A presentation by Findacure co-founder Nicolas Sireau, who has two children with a different but equally devastating congenital disorder, convinced Elsevier’s Life Sciences team to help the organization with pro bono informatics expertise and access to the published literature. Specifically to assist with CHI, the company is providing literature on the use of sirolimus as a treatment, including any associated adverse events; a summary of the literature on the increase in insulin sensitivity related to sirolimus use; a structured list of articles about CHI, including reviews, case studies and information on disease subtypes, and leads to researchers working in the area who may be willing to get involved.

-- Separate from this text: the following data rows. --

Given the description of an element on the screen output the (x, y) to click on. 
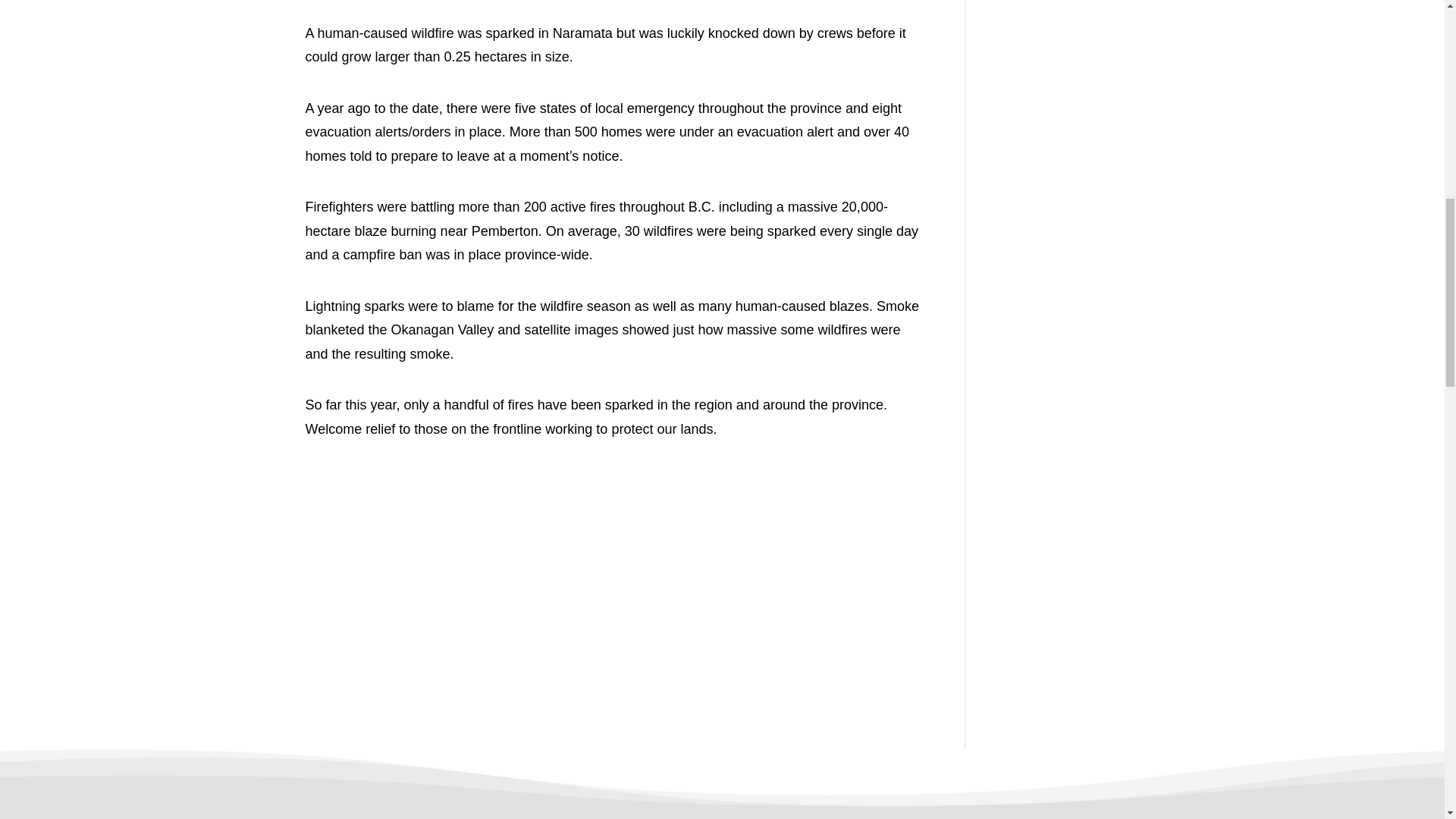
Advertisement (611, 561)
Given the description of an element on the screen output the (x, y) to click on. 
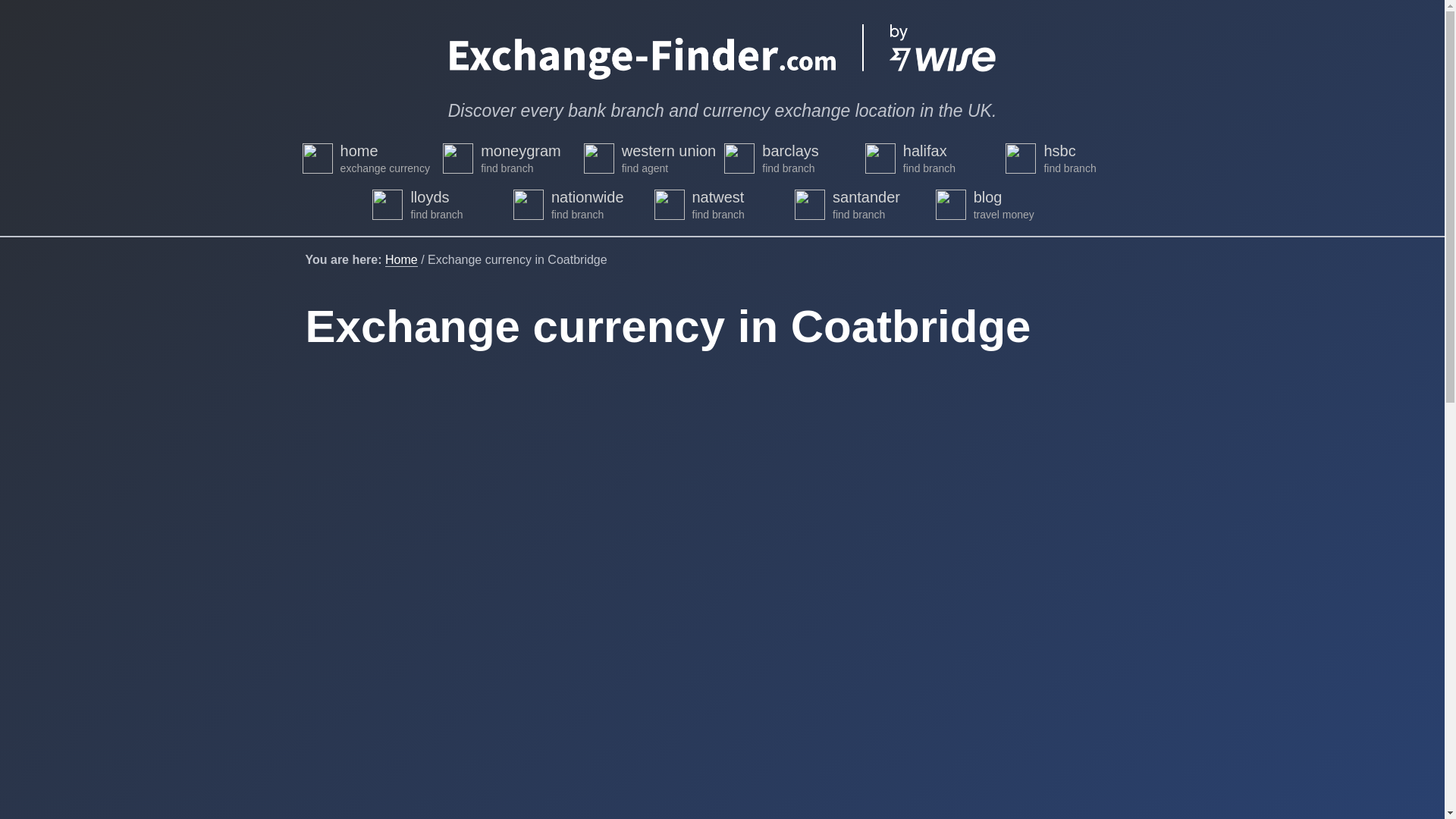
Home (401, 259)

The company also is using tools that enable the study and visualization of disease mechanisms, gene expression, proteomics and metabolomics data to assess the natural history of CHI, and shortlist any additional drugs that could be repurposed safely and inexpensively. The goal is to reduce barriers—e.g., licensed access to the literature and data, access to analytics tools and expertise, rights to distribute results of analyses to other collaborators, whether in industry or academia—that Findacure might otherwise encounter. If successful, the approach could be replicated for other rare diseases.
With these kinds of collaborations, built around drug repurposing, everybody wins. Companies fulfill their corporate responsibilities; researchers have opportunities to form networks to facilitate their work on rare diseases; the healthcare system saves money; and most importantly, patients get access to effective and affordable drugs sooner.